In the attribution method, the disability that is not associated with any disease included in the analysis is attributed to “background". The background can represent the effect of age-related losses in functioning; underreporting and underdiagnosed diseases; and other causes of disability that were not included in the survey or analysis. More details about the attribution method can be found elsewhere (Nusselder and Looman 2004; Nusselder and Looman 2010).
The following assumptions are required to fit the binomial and multinomial additive hazard models to cross-sectional data: (i) disability is caused by the diseases that are still present in the time of the survey and the background; (ii) the estimated cross-sectional cumulative rates reflect the transition rates that would have been estimated with longitudinal data (stationarity assumption); (iii) the recovery rate is zero; (iv) the ratio of the cause-specific cumulative rates to the overall cumulative rate is constant over time (proportionality assumption); (v) the start of the time (age) at risk to become disabled is the same for all diseases; (vi) individuals from the same age group are exposed to the same cumulative rate of disability for background; (vii) diseases and background act as independent competing causes of disability (Nusselder and Looman 2004; Nusselder and Looman 2010).
For binary outcomes, the binomial additive hazard model is defined as:
\[\label{eq:1} \begin{array}{ll} y_{i} \sim Bernoulli(\pi_{i}) \\ \pi_{i} = 1-\text{exp}{(-\eta_i)}\\ \eta_{i}= \alpha_{a_i} + \displaystyle \sum_{d=1}^m \beta_d X_{di} \\ \end{array} \tag{1}\]
where \(y_i\) is the binary disability outcome; \(\pi_i\) is the disability probability for individual \(i\); \(\eta_i\) is the linear predictor representing the overall cumulative rate (or cumulative hazard) of disability for individual \(i\); \({a_i}\) denotes the age group of individual \(i\) (with \(f\) age groups, \(a_i\) can only get values between \(1, \ldots, f\)); \(\alpha_{a}\) is the cumulative rate of disability for background by age group \(a\) (\(a=1,\ldots,f\)); \(\beta_d\) is the cumulative rate of disability (or disabling impact) for disease \(d(1, \ldots, m)\); and \(X_{di}\) is the indicator variable for disease \(d\) and individual \(i\).

▶ Work instruction 1
Answer these from the attribution-method passage:
(a) What is disability not associated with any disease included in the analysis attributed to?
(b) What value does assumption (iii) give the recovery rate?
(c) In the binomial additive hazard model, what does \(\beta_d\) stand for?
▶ Work instruction 2
Could you pick up the attribution-method passage and continue it from its final sentence?

▶ Dataset extract
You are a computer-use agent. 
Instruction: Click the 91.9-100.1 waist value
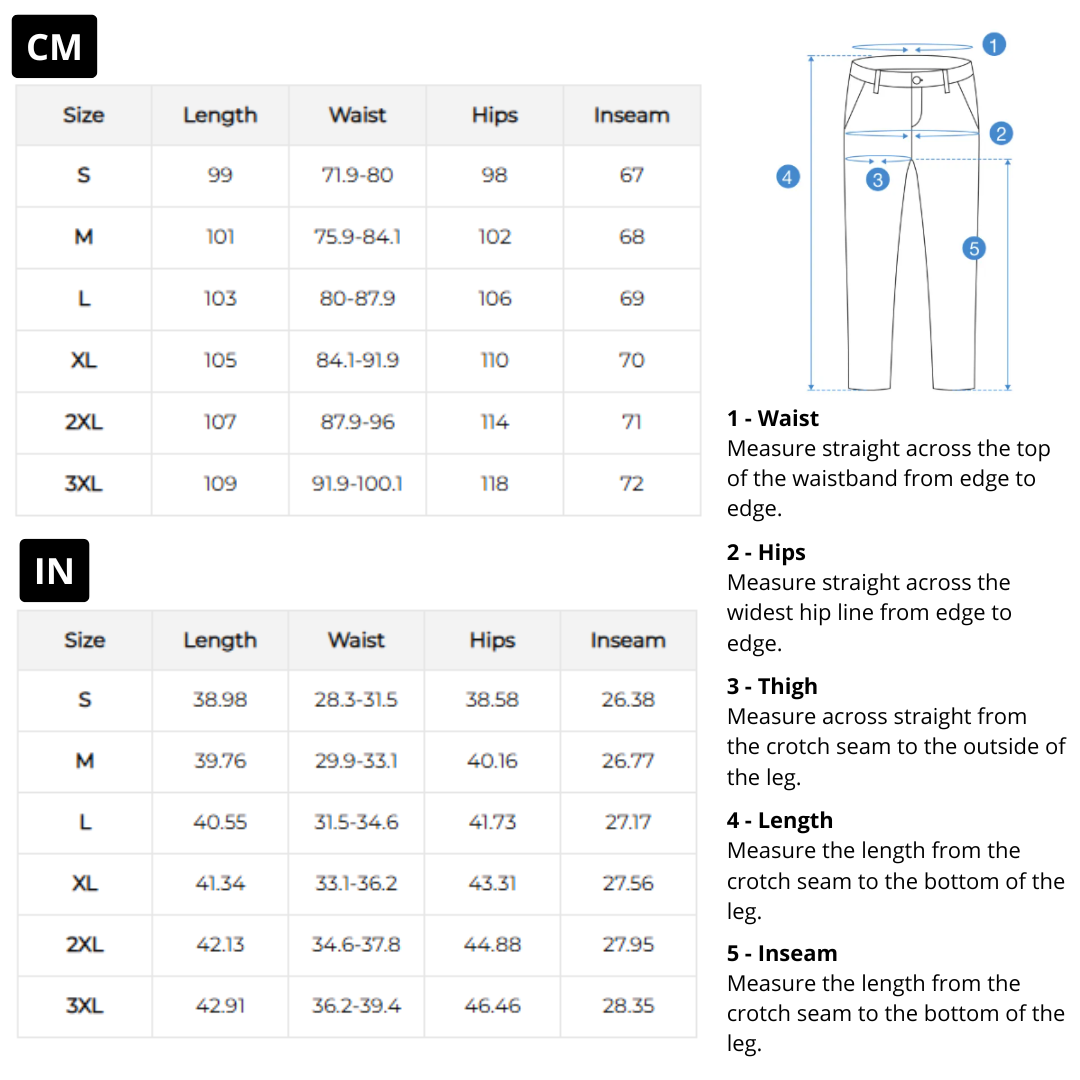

▶ Output 1
(a) It is attributed to "background".
(b) The recovery rate is zero.
(c) \(\beta_d\) is the cumulative rate of disability (or disabling impact) for disease \(d\).

▶ Output 2
A linear inequality constraint is applied to the linear predictor (\(\eta_{i} \geq 0\)) to ensure that \(\pi_i\) lies between \((0,1)\). The standard errors (\(SE\)) for the regression coefficients are estimated based on the inverse of the observed information matrix. The 95% Wald confidence intervals (Wald CI) can be obtained using the standard errors described above (Wald CI) as showed in (2) or via bootstrapping (Efron and Tibshirani 1994).
\[\label{eq:2} \begin{array}{ll} \text{95\% Wald CI} = \widehat{\alpha}_a \pm 1.96(\widehat{SE})\\ \text{95\% Wald CI} = \widehat{\beta}_d \pm 1.96(\widehat{SE}) \end{array} \tag{2}\]
The multinomial additive hazard model is an extension of the binomial model:
\[\label{eq:3} \begin{array}{ll} y_{ij} \sim Multinomial(1,\Pi_{i}) \\ \pi_{ij}= \left[1-\text{exp}{(-\sum \limits_{q=1}^{c} \eta_{iq})}\right]\left(\frac{\eta_{ij}}{\sum \limits_{q=1}^{c}\eta_{iq}} \right) \\ \eta_{ij}= \alpha_{a_ij} + \displaystyle \sum_{d=1}^m \beta_{dj} X_{di} \\ \end{array} \tag{3}\]
where \(y_{ij}\) is the multinomial response variable (disability) with one independent observation and vector of disability probabilities \(\Pi_{i} = (\pi_{i0}, \ldots, \pi_{ij}, \ldots, \pi_{ic})\) per individual \(i\); \(\pi_{ij}\) is the probability of disability category \(j\) for individual \(i\); \(\eta_{ij}\) is the linear predictor (overall cumulative rate) for disability category \(j\) and individual \(i\); \({a_i}\) denotes the age group of individual \(i\) (with \(f\) age groups, \(a_i\) can only get values between \(1, \ldots, f\)); \(\alpha_{aj}\) is the cumulative rate of disability category \(j\) for background by age group \(a\) \((a = 1, \ldots, f)\); \(\beta_{dj}\) is the cumulative rate of disability category \(j\) or disabling impact for disease \(d(1, \ldots, m)\); and \(X_{di}\) is the indicator variable for disease \(d\) and individual \(i\).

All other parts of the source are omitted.